**Required action**
What lines in the records below include the word "review"? Return each one.

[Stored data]
<<<<
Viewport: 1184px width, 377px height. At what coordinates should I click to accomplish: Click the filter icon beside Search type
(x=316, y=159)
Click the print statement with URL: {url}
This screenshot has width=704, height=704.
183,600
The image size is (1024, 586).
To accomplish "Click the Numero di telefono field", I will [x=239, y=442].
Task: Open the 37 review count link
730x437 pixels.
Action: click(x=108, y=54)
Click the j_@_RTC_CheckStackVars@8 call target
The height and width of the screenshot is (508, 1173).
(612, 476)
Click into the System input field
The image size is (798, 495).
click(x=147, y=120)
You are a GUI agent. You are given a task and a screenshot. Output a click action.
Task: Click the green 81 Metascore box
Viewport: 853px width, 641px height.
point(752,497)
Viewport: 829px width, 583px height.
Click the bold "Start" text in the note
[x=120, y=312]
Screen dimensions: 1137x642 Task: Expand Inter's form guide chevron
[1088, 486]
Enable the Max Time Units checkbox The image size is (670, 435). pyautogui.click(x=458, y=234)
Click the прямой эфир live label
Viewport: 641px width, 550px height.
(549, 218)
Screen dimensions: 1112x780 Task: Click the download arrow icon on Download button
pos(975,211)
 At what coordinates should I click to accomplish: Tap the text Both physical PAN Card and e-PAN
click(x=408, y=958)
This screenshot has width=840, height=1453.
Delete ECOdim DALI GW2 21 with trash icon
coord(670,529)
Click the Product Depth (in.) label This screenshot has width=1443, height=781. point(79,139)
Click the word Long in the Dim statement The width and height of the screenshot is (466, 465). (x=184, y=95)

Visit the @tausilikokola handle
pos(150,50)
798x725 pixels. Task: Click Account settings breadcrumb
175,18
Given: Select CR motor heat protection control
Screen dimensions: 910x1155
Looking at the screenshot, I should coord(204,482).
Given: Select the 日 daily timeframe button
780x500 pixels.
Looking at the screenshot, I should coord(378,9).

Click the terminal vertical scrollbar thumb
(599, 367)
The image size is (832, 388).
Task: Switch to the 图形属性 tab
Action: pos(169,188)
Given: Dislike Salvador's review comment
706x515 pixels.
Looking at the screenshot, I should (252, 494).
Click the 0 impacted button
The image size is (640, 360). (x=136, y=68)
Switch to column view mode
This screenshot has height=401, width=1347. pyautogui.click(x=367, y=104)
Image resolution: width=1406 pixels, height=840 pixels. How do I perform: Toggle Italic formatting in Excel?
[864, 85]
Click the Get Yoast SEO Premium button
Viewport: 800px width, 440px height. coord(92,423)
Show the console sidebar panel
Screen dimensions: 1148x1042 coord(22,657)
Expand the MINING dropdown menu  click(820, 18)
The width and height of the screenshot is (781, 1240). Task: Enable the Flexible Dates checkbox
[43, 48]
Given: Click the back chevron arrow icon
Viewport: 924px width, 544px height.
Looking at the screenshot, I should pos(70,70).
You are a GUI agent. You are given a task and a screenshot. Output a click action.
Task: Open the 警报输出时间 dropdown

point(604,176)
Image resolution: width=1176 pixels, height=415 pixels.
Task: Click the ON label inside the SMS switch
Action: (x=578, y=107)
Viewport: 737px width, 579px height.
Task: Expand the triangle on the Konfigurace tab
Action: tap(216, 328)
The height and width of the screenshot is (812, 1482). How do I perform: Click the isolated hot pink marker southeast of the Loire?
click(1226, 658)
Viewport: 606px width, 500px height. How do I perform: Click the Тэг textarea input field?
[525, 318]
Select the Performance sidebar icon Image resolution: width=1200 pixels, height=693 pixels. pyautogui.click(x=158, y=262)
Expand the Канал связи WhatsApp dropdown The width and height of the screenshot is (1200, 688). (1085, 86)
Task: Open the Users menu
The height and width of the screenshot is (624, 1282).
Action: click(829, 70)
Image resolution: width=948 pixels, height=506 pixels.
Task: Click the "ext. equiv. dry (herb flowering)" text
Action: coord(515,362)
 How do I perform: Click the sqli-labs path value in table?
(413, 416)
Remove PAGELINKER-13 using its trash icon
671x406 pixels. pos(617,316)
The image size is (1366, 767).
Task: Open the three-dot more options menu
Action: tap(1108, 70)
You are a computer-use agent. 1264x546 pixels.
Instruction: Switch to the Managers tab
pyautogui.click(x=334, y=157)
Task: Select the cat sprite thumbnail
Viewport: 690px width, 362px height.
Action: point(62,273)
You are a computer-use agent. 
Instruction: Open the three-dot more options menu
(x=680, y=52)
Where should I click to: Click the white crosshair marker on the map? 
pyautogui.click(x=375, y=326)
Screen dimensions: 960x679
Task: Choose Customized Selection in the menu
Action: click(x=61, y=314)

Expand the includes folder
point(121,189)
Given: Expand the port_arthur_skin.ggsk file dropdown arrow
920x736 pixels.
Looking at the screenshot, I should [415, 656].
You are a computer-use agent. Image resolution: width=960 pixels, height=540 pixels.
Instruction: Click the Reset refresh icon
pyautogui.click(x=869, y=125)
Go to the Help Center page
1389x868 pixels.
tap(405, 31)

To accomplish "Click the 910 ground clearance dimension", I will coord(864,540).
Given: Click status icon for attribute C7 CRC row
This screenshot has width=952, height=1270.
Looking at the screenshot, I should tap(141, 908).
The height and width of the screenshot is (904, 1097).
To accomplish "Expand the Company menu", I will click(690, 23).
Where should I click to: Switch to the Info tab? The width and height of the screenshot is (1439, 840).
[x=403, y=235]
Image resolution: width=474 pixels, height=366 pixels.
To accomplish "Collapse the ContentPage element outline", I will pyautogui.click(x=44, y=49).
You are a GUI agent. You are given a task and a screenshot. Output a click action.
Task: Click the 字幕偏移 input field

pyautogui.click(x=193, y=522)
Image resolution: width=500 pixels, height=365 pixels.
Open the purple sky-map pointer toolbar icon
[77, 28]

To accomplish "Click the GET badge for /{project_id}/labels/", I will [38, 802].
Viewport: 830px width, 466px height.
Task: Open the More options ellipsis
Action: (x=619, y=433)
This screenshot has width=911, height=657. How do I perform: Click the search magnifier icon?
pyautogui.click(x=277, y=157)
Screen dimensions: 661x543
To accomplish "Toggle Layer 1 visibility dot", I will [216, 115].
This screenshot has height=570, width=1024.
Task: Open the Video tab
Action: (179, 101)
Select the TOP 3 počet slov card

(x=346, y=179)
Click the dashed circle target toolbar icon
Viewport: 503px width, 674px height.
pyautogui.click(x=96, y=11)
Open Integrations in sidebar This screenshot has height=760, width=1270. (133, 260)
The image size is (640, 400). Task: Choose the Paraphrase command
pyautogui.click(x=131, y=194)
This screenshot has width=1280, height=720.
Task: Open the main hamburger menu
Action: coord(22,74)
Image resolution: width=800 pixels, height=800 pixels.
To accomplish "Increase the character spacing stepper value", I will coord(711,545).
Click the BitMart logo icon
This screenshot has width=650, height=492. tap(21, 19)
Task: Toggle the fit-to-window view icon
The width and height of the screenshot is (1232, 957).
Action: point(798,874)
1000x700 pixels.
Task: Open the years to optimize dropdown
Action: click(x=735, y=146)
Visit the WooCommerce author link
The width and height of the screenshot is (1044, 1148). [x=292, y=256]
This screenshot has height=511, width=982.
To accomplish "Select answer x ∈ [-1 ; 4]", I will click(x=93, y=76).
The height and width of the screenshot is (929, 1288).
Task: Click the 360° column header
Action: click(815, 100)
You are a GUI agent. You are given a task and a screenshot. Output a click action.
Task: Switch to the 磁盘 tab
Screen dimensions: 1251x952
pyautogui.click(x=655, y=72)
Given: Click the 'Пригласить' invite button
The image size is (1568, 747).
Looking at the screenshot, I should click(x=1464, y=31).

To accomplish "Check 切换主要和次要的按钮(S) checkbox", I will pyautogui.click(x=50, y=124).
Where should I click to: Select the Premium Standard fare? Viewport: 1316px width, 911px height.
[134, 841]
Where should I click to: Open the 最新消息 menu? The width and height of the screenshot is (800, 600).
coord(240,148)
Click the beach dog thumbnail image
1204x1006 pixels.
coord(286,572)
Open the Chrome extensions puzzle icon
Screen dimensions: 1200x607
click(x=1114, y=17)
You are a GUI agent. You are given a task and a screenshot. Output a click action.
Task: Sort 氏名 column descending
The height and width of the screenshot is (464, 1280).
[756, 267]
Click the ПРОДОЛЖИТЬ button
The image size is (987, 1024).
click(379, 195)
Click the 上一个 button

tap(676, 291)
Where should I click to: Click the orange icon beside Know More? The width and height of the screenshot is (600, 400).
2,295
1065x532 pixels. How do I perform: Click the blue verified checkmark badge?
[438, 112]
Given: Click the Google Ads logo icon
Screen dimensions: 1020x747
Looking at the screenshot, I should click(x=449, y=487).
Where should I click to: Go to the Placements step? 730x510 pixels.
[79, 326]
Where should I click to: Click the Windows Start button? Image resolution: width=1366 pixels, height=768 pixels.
>>>>
**Answer box**
Task: Open the 37 review count link
Given: Dislike Salvador's review comment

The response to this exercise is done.